» **What the task requires**: Beginning at the top of the data below, write out every line exactly until you reach the line with "Task: Click the hierarchy", and include that line.

[Collected data entries]
________

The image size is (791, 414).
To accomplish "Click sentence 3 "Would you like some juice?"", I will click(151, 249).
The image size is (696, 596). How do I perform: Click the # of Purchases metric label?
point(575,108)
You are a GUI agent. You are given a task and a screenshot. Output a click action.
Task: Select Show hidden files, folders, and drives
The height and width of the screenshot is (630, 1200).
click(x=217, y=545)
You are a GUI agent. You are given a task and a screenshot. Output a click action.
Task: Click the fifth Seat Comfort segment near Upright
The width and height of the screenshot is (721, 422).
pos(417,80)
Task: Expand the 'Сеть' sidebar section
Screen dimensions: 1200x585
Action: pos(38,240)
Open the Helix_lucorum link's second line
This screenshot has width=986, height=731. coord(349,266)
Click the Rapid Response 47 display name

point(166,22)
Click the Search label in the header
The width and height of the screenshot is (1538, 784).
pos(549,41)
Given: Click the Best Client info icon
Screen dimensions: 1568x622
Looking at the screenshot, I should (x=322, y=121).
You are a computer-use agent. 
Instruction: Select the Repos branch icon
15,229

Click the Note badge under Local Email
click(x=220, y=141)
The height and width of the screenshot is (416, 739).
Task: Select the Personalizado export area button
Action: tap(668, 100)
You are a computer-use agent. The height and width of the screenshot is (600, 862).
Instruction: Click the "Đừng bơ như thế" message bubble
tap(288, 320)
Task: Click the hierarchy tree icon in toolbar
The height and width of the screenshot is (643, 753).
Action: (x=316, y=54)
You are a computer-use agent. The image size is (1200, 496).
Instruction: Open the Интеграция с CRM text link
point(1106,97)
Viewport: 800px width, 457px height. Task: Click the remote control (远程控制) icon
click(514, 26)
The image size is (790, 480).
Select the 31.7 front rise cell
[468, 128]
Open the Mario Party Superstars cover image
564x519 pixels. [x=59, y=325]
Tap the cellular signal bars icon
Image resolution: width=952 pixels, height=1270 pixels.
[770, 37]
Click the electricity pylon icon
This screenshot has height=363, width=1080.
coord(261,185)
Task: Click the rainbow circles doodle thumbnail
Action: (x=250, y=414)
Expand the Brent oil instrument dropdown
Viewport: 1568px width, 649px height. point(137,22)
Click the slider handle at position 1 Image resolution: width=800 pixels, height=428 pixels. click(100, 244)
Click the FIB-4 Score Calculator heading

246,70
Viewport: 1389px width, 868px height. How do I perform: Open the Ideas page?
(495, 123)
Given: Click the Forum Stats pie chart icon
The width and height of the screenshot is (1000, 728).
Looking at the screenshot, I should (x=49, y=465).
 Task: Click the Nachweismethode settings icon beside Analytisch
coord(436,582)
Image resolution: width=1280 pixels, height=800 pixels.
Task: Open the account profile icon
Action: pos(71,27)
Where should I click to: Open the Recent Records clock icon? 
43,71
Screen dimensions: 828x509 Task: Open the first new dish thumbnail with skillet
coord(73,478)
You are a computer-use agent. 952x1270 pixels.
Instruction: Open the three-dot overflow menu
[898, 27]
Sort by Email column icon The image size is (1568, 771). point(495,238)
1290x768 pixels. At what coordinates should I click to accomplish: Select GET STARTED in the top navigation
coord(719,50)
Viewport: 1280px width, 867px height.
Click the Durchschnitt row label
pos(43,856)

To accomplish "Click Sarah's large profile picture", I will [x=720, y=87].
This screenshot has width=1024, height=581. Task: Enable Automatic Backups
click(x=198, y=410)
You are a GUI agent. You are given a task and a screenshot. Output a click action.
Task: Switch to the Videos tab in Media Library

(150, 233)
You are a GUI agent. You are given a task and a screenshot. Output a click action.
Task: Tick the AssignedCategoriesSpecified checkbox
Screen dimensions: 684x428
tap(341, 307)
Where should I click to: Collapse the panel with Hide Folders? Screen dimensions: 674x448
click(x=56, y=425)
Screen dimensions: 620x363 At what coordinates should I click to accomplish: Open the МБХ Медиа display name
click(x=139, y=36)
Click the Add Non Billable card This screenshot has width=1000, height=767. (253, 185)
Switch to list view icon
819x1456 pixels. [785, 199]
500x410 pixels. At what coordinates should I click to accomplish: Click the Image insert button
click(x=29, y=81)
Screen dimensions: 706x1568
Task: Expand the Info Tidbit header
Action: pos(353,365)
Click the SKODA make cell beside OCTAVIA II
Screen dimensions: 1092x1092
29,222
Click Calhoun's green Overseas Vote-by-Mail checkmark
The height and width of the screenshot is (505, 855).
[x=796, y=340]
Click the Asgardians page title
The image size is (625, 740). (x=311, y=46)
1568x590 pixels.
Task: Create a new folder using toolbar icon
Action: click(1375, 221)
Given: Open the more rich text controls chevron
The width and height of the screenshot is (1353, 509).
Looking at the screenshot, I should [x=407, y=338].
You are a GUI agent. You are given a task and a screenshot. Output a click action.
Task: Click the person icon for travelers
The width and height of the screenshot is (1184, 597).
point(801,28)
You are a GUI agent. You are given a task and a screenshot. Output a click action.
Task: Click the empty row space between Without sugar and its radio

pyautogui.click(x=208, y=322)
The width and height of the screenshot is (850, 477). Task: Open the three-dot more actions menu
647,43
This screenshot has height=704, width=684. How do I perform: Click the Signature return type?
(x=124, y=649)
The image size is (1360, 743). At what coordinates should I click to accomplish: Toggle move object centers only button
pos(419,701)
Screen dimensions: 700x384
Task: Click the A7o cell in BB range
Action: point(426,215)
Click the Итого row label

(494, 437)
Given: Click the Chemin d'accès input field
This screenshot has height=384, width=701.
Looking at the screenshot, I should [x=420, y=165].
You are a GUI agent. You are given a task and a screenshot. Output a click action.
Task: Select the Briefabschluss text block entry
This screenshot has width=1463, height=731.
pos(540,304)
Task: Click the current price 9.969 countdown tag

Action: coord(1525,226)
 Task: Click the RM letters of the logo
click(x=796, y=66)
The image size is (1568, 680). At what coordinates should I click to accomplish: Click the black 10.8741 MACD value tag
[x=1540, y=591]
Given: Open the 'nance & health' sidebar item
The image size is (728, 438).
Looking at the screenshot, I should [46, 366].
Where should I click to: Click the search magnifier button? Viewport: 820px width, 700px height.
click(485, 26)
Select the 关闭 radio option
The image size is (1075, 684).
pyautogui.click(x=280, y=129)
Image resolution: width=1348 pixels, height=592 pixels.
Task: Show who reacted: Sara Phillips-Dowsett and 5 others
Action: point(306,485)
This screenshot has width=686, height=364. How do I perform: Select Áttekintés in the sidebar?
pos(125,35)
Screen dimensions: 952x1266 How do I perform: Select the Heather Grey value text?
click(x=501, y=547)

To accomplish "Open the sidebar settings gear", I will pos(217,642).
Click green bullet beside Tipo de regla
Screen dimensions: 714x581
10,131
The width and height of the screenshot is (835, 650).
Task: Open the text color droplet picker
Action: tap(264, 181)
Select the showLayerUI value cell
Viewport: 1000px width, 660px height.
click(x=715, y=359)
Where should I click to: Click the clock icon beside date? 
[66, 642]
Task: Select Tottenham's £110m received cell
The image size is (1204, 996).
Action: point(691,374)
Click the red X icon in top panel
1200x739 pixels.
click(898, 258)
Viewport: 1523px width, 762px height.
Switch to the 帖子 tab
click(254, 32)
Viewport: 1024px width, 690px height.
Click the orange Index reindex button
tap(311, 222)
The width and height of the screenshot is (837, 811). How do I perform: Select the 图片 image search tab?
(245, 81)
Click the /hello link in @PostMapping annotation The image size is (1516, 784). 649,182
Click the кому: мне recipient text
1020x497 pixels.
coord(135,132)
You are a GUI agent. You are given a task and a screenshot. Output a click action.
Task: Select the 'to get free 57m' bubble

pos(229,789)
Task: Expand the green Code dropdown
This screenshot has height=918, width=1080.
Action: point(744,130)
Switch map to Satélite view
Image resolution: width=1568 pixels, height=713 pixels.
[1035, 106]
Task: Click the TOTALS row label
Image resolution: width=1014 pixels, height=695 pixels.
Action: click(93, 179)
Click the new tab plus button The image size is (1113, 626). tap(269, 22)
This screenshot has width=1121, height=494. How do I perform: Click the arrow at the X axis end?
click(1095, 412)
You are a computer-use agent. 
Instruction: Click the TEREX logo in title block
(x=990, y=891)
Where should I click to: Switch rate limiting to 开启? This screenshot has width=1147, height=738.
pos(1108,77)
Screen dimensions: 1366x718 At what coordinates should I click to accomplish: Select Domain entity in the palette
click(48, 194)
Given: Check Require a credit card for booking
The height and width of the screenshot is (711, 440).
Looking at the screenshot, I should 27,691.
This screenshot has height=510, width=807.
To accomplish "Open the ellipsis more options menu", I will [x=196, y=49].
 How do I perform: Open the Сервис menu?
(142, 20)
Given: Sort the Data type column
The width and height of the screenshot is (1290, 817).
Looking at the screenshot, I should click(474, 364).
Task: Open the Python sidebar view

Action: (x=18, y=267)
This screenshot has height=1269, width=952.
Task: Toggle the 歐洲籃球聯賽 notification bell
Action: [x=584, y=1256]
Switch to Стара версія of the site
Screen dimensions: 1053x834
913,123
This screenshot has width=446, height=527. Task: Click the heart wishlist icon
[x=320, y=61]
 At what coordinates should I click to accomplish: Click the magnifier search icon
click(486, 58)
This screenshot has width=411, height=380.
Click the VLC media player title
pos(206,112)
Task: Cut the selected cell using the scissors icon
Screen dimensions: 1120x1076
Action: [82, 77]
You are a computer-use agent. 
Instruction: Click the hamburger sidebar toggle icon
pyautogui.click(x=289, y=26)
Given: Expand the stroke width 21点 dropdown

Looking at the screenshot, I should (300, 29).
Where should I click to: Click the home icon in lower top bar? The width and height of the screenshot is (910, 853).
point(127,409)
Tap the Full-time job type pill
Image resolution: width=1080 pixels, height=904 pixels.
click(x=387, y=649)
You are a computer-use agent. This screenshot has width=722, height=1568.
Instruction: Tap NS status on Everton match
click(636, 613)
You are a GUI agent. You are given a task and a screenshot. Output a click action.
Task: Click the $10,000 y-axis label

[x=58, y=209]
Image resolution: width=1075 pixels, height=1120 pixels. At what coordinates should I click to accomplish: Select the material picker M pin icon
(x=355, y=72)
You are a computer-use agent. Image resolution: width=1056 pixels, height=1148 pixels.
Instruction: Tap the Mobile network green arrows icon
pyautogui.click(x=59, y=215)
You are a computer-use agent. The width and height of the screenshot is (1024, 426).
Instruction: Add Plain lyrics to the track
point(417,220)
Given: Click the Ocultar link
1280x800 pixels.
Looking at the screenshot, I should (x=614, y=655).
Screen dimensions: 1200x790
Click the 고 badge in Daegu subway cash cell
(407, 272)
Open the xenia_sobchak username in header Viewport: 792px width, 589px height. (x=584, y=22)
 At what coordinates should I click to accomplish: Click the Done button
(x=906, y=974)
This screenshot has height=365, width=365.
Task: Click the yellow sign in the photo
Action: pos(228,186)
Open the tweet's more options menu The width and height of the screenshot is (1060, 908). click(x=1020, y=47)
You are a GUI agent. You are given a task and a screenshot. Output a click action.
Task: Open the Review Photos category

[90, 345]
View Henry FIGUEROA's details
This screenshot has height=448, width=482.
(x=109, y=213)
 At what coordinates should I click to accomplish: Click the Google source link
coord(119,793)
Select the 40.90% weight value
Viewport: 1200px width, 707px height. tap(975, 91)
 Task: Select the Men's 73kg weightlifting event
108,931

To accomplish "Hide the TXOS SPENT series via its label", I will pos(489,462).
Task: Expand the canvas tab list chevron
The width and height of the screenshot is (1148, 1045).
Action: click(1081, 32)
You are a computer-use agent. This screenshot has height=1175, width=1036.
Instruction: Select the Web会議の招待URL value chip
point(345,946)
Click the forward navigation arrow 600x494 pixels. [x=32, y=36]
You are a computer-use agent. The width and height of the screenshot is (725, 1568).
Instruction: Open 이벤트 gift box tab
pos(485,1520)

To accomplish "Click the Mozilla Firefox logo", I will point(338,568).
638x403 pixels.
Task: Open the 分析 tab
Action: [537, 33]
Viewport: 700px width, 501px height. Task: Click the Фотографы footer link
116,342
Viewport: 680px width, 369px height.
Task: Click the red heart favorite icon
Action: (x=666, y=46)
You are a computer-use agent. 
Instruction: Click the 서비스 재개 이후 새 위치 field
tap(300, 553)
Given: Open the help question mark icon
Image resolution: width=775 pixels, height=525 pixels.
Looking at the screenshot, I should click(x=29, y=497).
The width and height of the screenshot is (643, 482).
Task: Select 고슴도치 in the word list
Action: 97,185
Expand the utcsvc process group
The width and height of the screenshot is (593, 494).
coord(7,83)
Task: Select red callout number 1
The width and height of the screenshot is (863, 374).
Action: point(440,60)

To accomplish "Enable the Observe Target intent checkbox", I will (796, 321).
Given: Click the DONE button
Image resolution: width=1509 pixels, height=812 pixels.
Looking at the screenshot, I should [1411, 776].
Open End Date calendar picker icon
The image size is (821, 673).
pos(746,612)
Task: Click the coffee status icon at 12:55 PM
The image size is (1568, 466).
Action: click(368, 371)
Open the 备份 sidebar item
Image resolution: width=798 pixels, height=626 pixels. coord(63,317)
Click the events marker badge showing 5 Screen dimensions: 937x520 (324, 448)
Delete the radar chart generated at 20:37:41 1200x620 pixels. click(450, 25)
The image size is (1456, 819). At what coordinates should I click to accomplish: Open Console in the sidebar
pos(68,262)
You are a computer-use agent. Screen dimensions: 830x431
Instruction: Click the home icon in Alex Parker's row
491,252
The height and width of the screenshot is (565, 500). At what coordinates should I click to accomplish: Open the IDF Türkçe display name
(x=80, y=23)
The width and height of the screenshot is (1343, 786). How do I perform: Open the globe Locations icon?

________

» **Response box**:
The image size is (791, 414).
To accomplish "Click sentence 3 "Would you like some juice?"", I will click(151, 249).
The image size is (696, 596). How do I perform: Click the # of Purchases metric label?
point(575,108)
You are a GUI agent. You are given a task and a screenshot. Output a click action.
Task: Select Show hidden files, folders, and drives
The height and width of the screenshot is (630, 1200).
click(x=217, y=545)
You are a GUI agent. You are given a task and a screenshot. Output a click action.
Task: Click the fifth Seat Comfort segment near Upright
The width and height of the screenshot is (721, 422).
pos(417,80)
Task: Expand the 'Сеть' sidebar section
Screen dimensions: 1200x585
Action: pos(38,240)
Open the Helix_lucorum link's second line
This screenshot has width=986, height=731. coord(349,266)
Click the Rapid Response 47 display name

point(166,22)
Click the Search label in the header
The width and height of the screenshot is (1538, 784).
pos(549,41)
Given: Click the Best Client info icon
Screen dimensions: 1568x622
Looking at the screenshot, I should (x=322, y=121).
You are a computer-use agent. 
Instruction: Select the Repos branch icon
15,229

Click the Note badge under Local Email
click(x=220, y=141)
The height and width of the screenshot is (416, 739).
Task: Select the Personalizado export area button
Action: tap(668, 100)
You are a computer-use agent. The height and width of the screenshot is (600, 862).
Instruction: Click the "Đừng bơ như thế" message bubble
tap(288, 320)
Task: Click the hierarchy tree icon in toolbar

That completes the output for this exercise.